_Work order_
From the records below, please print only the lines from the one containing "Viewport: 1009px width, 612px" through the one containing "You are a GUI", both included. Skip the pictures.

== Materials provided

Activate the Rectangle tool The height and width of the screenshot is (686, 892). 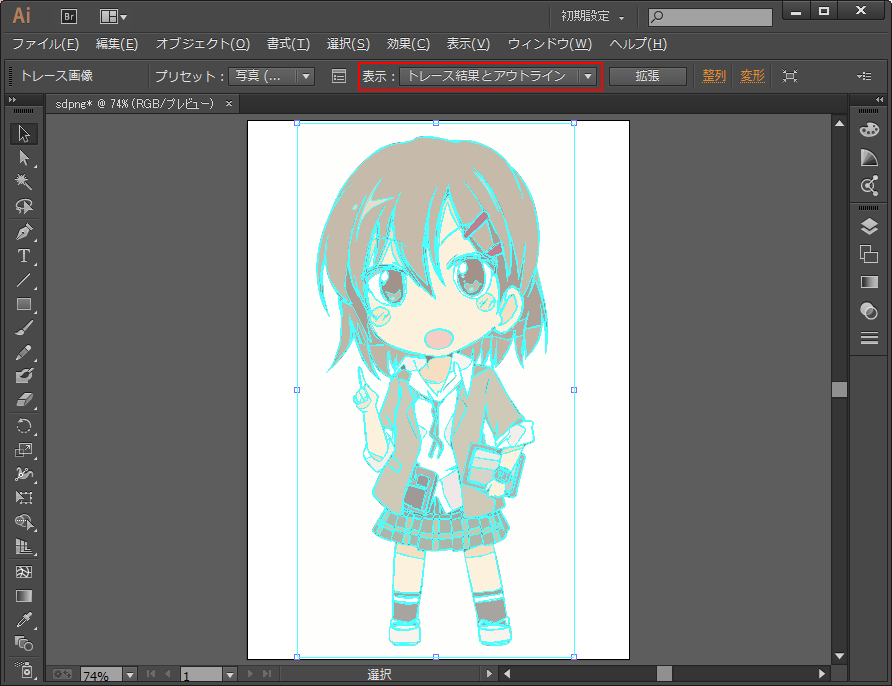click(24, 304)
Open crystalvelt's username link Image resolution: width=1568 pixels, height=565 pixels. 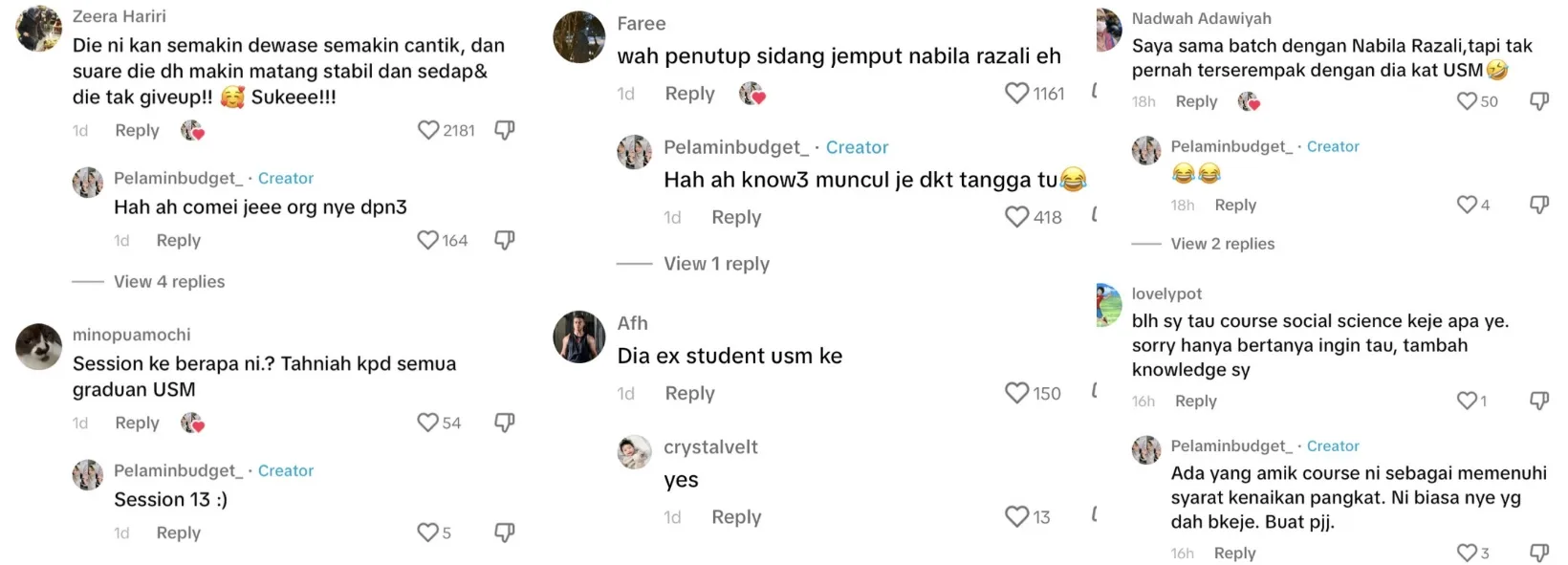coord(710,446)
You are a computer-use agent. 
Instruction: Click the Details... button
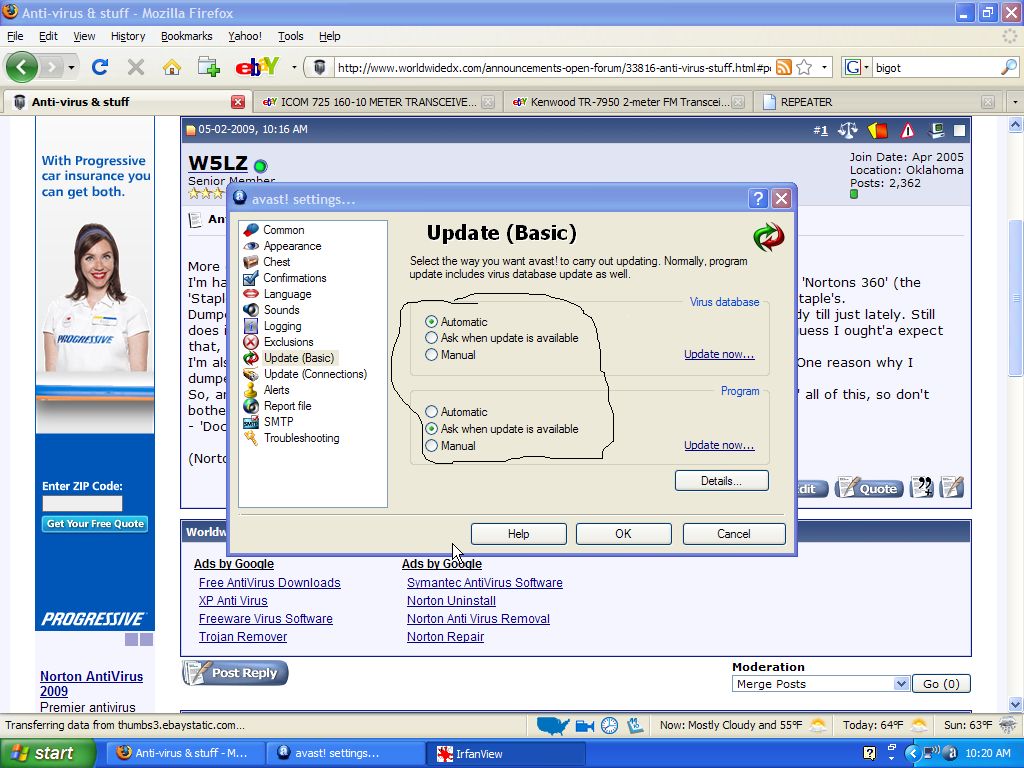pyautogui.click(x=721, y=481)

====
== Materials provided

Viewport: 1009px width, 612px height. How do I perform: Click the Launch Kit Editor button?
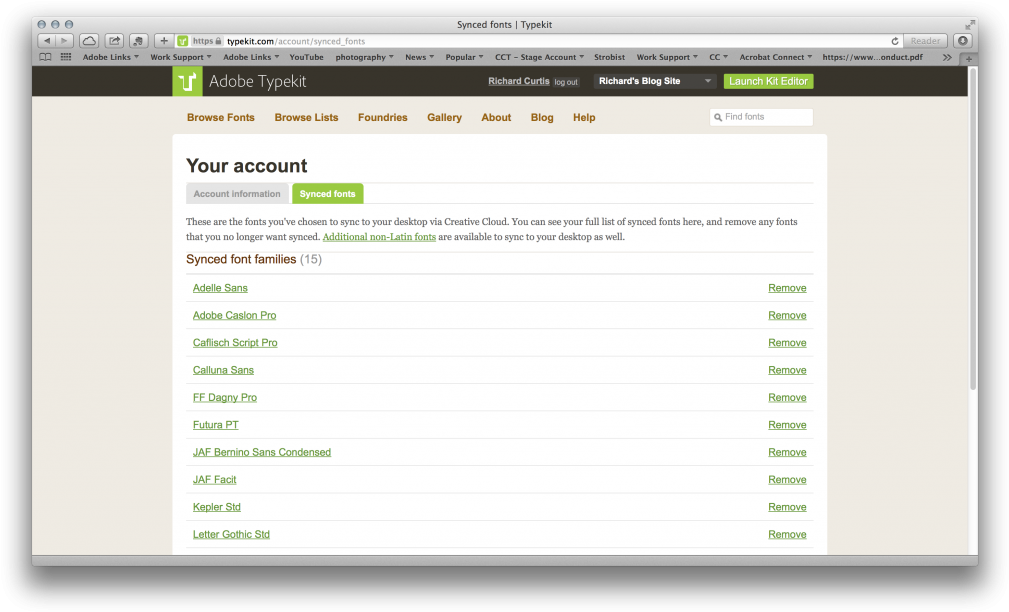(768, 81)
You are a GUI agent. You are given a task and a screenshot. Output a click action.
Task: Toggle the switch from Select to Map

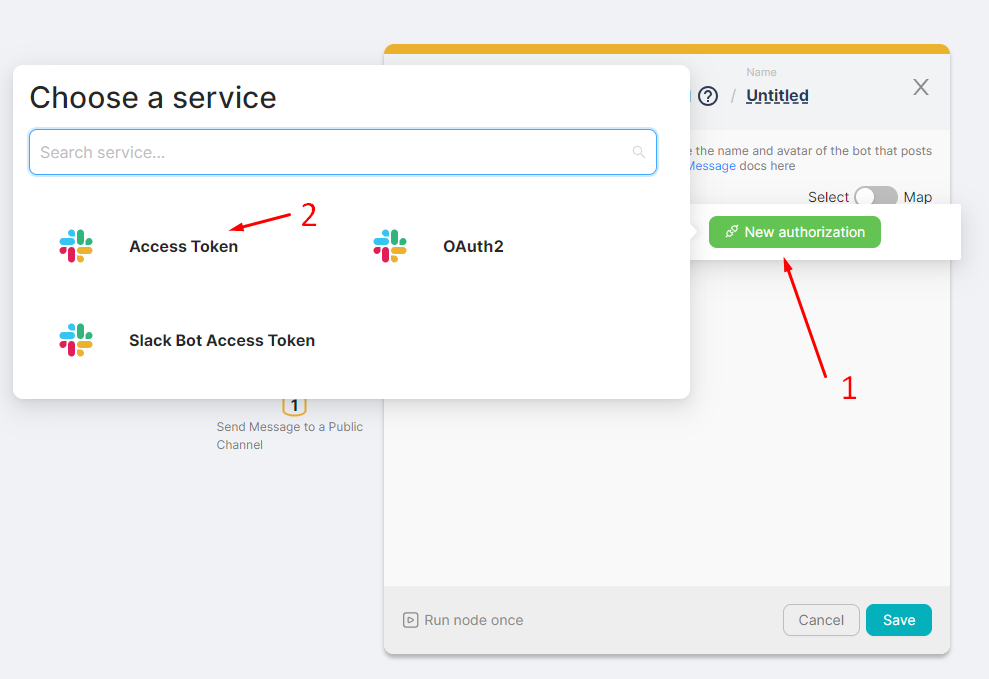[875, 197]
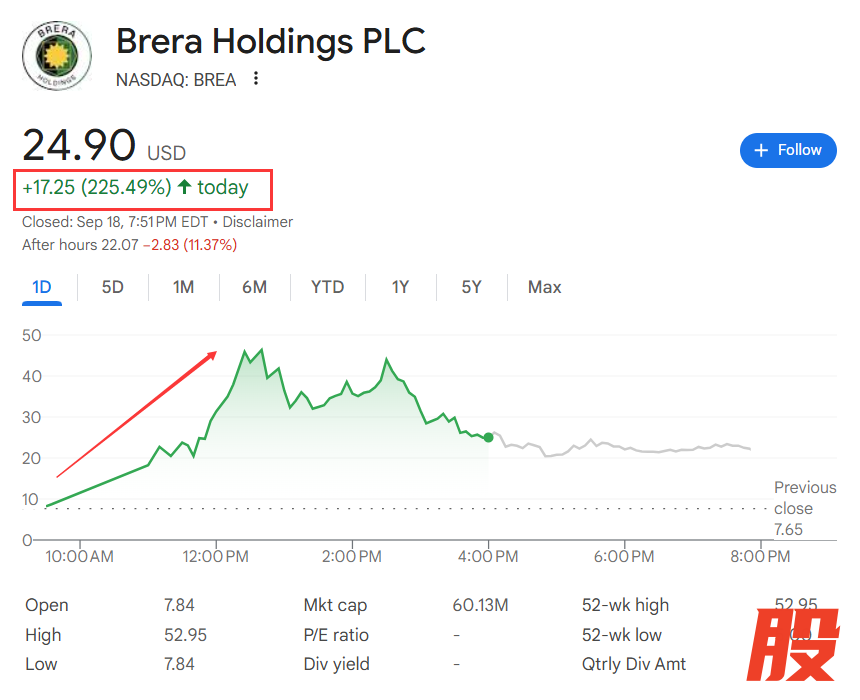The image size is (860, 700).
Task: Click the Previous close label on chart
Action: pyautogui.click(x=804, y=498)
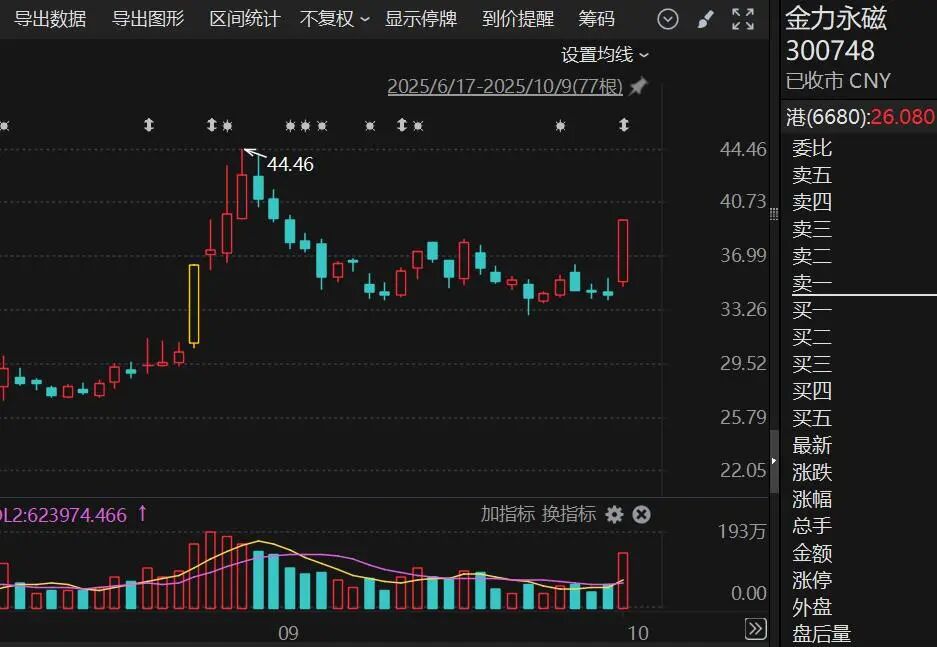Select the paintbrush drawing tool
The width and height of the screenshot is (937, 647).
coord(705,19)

====

_Answer to the exercise_
Viewport: 1009px width, 612px height. How do I perform: Click the Launch Kit Editor button?
(768, 81)
You are a GUI agent. You are given a task and a screenshot. Output a click action.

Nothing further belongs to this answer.